Cat chocolate poisoning symptoms
Onset is typically 6-12 hours after ingestion, with effects lasting 24-72 hours given the long half-life. Early signs: vomiting, increased thirst, restlessness, panting. As the dose builds: muscle tremors, hyperactivity, rapid heart rate, and elevated blood pressure. Severe cases progress to cardiac arrhythmia, seizures, internal bleeding, and coma. Without treatment, the cause of death is typically cardiac.
- Mild signs = GI upset, vomiting, restlessness (20-40 mg/kg)
- Moderate = tremors, tachycardia, panting (40-60 mg/kg)
- Severe = arrhythmia, seizures, hyperthermia (60+ mg/kg)
- Lethal = LD50 around 200 mg/kg of theobromine
- Onset = 6-12 hours typical, sometimes faster
- Duration = 24-72 hours given the 18-hour half-life
Cat chocolate emergency steps
If you suspect ingestion, act in this order. Identify the chocolate — type, brand, percent cacao if labelled. Estimate the amount eaten. Note your cat's weight. Call your vet or the ASPCA Animal Poison Control Center at 1-888-426-4435 (fee around $95, often covered by pet insurance). Pet Poison Helpline at 1-855-764-7661 is another option. Do not induce vomiting at home unless instructed — cats are difficult to make vomit safely.
Cat chocolate poisoning treatment
Veterinary treatment usually starts with decontamination — induced vomiting if ingestion was within two hours, then activated charcoal to bind remaining theobromine in the gut. Supportive care follows: IV fluids to maintain blood pressure and help excretion, cardiac monitoring for arrhythmia, and anti-seizure drugs if needed. Severe cases need 24-72 hours of inpatient care. There is no specific antidote — treatment is supportive.

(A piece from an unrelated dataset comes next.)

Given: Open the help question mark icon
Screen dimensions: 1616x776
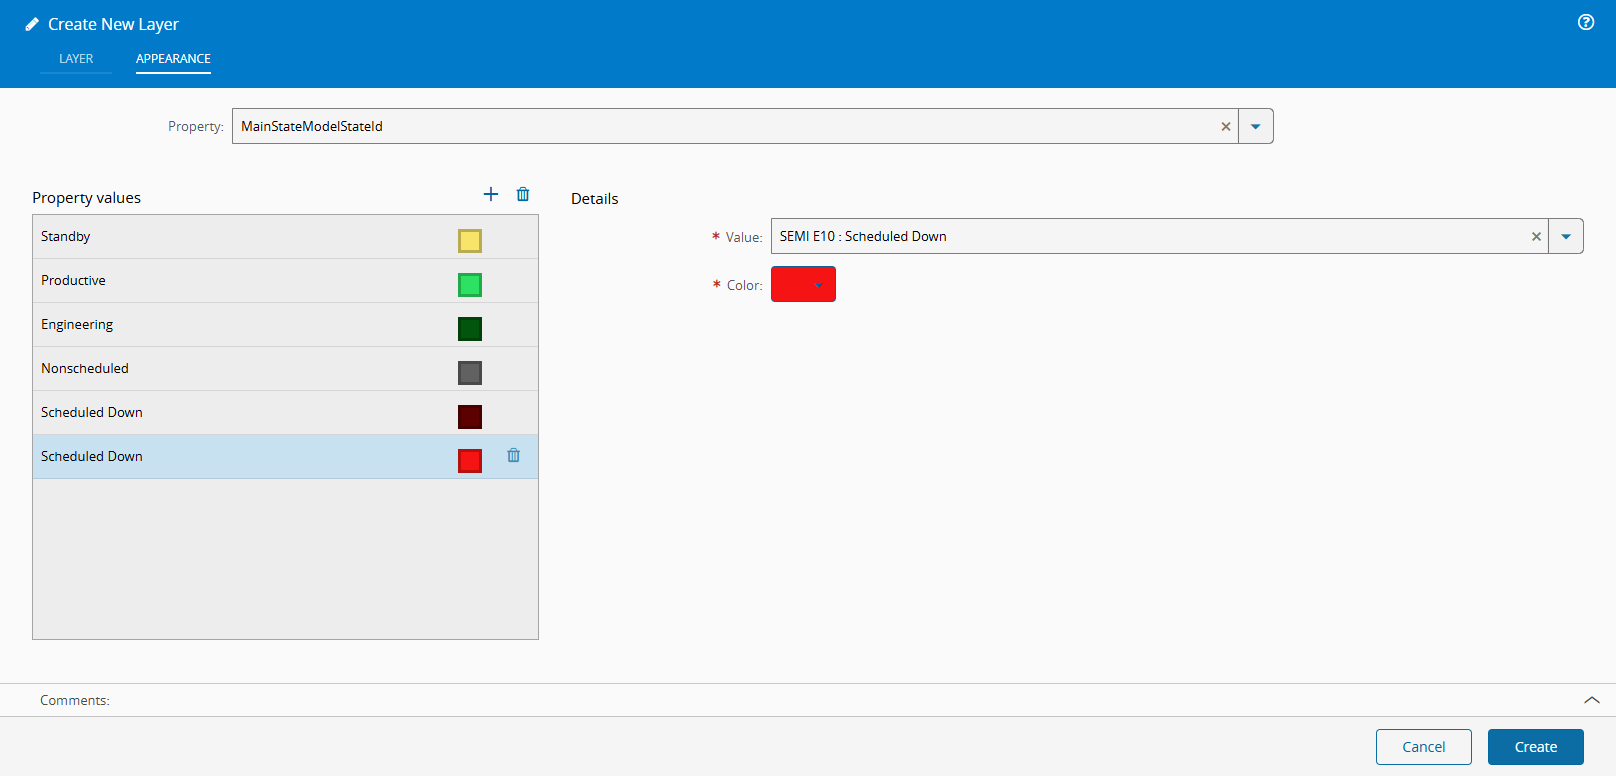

If you have pet insurance, save the ASPCA Poison Control case number. Most policies cover poison-control consultation fees and follow-up vet treatment. Many also cover toxicology workups required to confirm the exposure.
Cat chocolate prevention
Practical prevention: store chocolate in closed cupboards, not on counters. Cats jump and explore — pouches, bags, and boxes are not barriers. Be especially careful around holidays: Easter chocolate, Christmas baking, Halloween candy bowls, and Valentine's Day boxes are the most common exposure events. Cocoa-mulch garden products should not be used in yards with outdoor cats. Coffee grounds and cocoa powder in compost bins also pose risks if cats can access them.

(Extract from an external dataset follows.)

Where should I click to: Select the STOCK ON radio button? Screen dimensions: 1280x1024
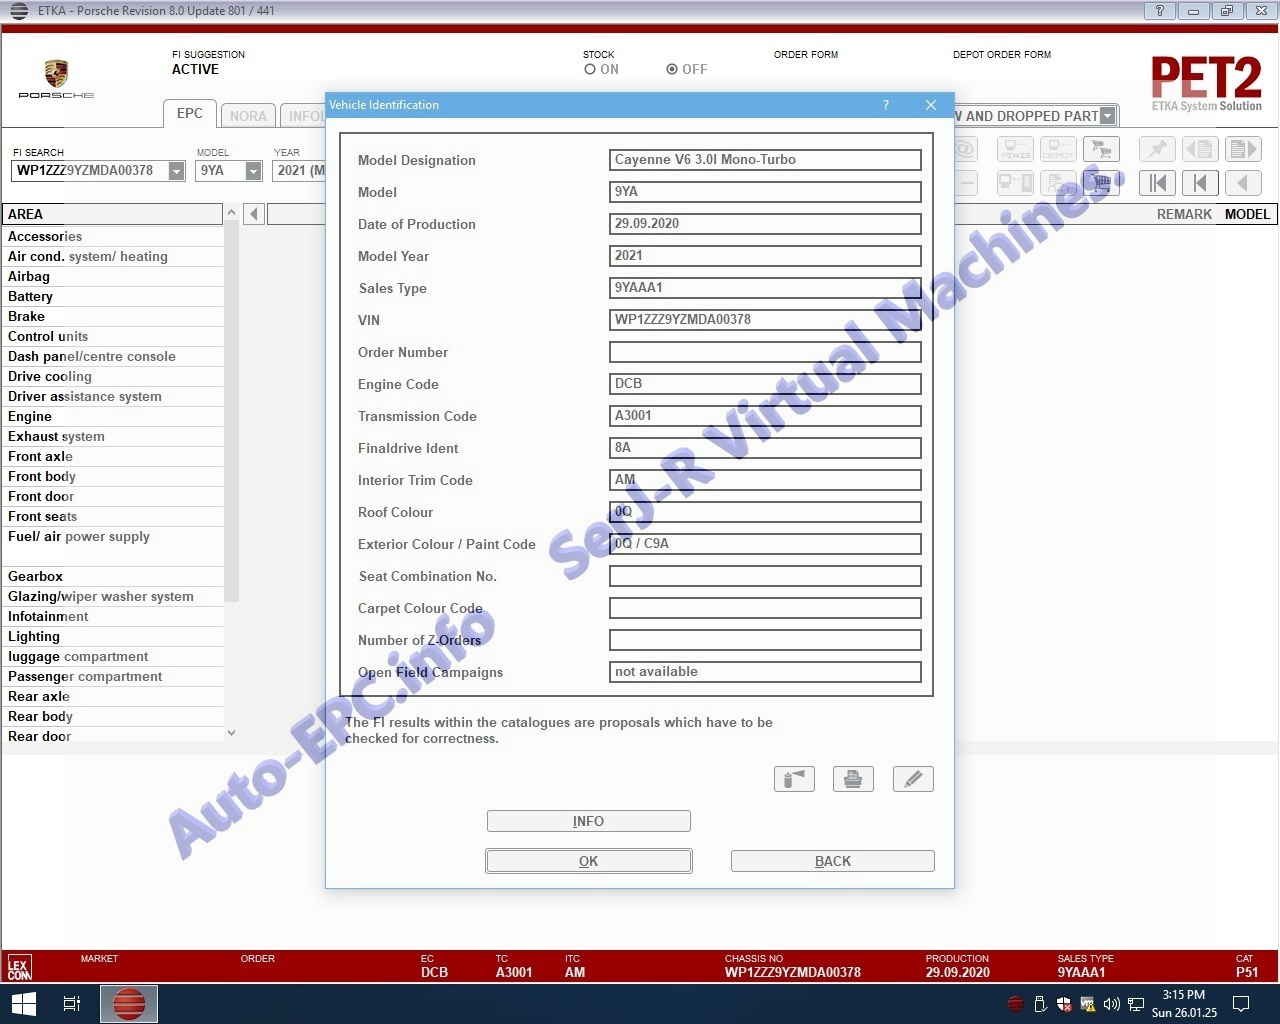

Common cat chocolate mistakes
The most common mistake is waiting to see if symptoms develop before calling the vet. By the time symptoms appear, the theobromine has already absorbed, and decontamination becomes much less effective. The second mistake is assuming white chocolate is safe — it has minimal theobromine but its high sugar and fat content can still cause pancreatitis in cats, an inflammation that often follows fatty food exposure. The third is underestimating bittersweet chocolate. Many recipes use "60-70% cacao" chocolate that lands squarely in the dark range, not the milk range.
A fourth mistake is forgetting about chocolate-containing products. Cocoa mulch in gardens, chocolate-flavored protein powders, chocolate-covered coffee beans, baker's chocolate squares, and dark chocolate chips all reach toxic doses at much smaller portions than a chocolate bar. Cocoa-mulch ingestion has caused fatal poisoning in pets despite the relatively dilute theobromine content — the smell attracts curious animals to large quantities.
A fifth issue: caffeine-only sources matter too. Cats and dogs are sensitive to caffeine alone at about 10 mg/kg toxic, 150 mg/kg severe. Coffee grounds in compost, leftover tea bags, energy drinks, or caffeine pills are all potential exposure routes. Treat any methylxanthine ingestion (chocolate, coffee, tea, cocoa) with the same urgency.